- Supplied passage
- - -

Health bosses have made an upbeat assessment of the war on heart disease in the region.

Northumberland, Tyne & Wear Strategic Health Authority says "real progress" is being made in reducing deaths and illness.

Members of the authority meeting in Newcastle have been told that death rates are on a downward spiral and the gap between heart health in the North-East and the rest of the country is narrowing.

In the report Bev Bookless, director of Northern Cardiac Care Network, says: "Real progress has been made in lowering coronary heart disease mortality locally and in narrowing the gap with the with rest of the country."

For younger age groups in the area the risk of death from CHD has almost halved in just over a decade, she said.

In 1990 CHD deaths within the authority boundaries stood at 4,991. By 2000 the figure had dropped to 3,396.

Among under-65s this fall is even more marked with 928 deaths in 1990 and 497 in 2000. Extra cash from a recent initiative designed to expand patient choice had not resulted in any North-East patients opting to be treated outside of the region but had allowed "significant investment" in Newcastle heart units.

This extra cash funded three additional intensive care beds and paid for extra operations.

Most heart patients were now treated within the first three months of going on the waiting list and there had been a 50 per cent reduction in the numbers of patients waiting more than six months for heart bypass surgery, the report added.

At the same time there had been an increase in the number of patients prescribed drugs which stabilise heart conditions.

New catheter labs, speeding up the diagnosis of heart disease, are due to be opened at Sunderland and Ashington by March.

- - -

- Listed records
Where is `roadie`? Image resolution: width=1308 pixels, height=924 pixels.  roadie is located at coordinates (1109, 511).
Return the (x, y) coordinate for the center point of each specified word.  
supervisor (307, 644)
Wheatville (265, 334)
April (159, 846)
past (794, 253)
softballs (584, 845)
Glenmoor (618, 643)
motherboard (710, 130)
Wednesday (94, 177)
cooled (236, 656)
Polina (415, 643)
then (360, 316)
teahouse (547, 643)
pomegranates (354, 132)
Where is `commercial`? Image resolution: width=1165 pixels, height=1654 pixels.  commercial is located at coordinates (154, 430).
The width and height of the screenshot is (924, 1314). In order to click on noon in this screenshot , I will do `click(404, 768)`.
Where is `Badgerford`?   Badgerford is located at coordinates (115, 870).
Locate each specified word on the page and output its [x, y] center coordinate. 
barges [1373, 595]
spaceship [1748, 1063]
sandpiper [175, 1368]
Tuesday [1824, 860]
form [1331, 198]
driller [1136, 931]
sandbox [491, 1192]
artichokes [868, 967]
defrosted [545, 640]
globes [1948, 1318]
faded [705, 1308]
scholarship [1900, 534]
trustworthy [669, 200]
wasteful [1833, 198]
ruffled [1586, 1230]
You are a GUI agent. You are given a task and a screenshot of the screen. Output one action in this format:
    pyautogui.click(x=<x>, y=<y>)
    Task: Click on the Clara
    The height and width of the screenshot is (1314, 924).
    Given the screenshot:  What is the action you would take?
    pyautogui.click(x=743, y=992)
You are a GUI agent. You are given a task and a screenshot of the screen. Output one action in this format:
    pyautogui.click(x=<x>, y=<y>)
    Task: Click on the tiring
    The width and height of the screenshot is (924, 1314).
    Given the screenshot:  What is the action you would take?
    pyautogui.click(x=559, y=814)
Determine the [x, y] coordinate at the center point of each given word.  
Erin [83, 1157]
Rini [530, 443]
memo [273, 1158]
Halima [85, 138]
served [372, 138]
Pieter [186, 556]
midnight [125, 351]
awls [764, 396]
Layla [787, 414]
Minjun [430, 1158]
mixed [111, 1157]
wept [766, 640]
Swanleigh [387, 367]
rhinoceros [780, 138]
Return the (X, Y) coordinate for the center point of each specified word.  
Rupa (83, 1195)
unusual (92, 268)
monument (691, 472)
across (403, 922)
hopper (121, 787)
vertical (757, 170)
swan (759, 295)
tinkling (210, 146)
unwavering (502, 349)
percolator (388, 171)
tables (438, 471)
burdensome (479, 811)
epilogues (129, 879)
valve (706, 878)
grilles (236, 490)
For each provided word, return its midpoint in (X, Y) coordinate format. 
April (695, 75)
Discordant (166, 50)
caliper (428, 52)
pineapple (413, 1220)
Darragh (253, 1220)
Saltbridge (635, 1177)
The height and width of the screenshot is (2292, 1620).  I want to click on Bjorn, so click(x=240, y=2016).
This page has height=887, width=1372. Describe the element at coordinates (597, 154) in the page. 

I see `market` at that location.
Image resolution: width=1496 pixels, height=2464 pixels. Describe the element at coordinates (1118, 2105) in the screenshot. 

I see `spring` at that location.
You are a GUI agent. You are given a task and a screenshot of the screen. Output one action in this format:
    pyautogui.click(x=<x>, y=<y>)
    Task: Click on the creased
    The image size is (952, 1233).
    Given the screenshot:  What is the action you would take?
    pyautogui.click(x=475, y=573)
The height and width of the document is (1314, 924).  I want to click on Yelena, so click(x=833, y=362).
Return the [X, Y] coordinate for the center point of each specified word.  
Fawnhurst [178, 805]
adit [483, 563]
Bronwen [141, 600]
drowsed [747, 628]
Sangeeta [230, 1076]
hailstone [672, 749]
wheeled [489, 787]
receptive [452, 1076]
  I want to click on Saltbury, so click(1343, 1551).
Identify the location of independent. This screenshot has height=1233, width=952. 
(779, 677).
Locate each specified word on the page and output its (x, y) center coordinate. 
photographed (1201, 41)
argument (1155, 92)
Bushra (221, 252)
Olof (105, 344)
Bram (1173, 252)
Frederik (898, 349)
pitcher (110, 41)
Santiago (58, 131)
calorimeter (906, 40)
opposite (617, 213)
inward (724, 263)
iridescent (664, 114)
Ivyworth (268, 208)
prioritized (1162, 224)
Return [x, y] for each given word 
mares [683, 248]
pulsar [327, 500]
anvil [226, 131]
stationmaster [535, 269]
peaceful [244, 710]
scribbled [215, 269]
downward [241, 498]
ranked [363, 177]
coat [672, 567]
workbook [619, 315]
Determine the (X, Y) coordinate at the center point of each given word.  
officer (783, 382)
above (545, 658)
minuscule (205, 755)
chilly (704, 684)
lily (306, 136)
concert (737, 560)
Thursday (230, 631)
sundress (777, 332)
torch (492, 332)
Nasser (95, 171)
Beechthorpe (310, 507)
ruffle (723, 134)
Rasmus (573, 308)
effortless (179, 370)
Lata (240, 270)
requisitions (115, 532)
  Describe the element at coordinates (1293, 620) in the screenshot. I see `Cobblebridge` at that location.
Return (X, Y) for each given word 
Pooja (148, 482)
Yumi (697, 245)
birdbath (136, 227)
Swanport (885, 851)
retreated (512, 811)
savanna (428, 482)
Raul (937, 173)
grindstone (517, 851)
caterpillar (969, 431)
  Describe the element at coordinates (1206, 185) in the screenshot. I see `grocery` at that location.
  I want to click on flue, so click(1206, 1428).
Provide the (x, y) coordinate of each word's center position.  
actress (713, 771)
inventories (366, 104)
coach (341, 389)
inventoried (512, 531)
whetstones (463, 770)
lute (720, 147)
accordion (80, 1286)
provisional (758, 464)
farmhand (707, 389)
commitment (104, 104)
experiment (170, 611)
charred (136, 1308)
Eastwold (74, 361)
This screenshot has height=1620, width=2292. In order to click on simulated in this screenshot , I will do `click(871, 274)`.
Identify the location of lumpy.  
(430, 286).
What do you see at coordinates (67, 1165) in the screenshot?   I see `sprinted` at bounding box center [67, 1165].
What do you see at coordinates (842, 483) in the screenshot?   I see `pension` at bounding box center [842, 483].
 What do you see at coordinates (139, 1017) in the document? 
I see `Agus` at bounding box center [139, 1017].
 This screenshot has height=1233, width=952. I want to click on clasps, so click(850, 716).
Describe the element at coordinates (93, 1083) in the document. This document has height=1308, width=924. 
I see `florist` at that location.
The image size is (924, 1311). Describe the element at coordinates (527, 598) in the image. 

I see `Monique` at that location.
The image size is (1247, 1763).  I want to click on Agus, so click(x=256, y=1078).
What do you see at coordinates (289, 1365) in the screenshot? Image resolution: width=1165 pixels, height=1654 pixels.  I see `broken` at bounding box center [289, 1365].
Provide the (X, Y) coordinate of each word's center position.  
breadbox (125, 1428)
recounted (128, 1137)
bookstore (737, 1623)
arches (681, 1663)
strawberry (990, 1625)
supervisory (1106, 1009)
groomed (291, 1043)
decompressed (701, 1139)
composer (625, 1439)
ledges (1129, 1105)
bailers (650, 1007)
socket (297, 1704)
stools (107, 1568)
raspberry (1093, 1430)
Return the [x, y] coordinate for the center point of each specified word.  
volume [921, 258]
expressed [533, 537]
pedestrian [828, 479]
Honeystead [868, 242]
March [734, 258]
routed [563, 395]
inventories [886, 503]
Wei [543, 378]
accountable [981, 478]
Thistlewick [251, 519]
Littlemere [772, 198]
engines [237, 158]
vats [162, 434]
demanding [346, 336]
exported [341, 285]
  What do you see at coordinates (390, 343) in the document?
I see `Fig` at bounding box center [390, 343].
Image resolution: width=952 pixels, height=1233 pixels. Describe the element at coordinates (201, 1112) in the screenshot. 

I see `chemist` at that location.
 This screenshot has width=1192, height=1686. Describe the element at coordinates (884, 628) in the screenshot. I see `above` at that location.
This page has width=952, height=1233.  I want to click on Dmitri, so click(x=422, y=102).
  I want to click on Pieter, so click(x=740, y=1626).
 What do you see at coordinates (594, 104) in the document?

- - -

- Your task
In the article on heart disease in the North-East, what did the extra cash from the patient choice initiative pay for?

- Answer below
It funded three additional intensive care beds and paid for extra operations.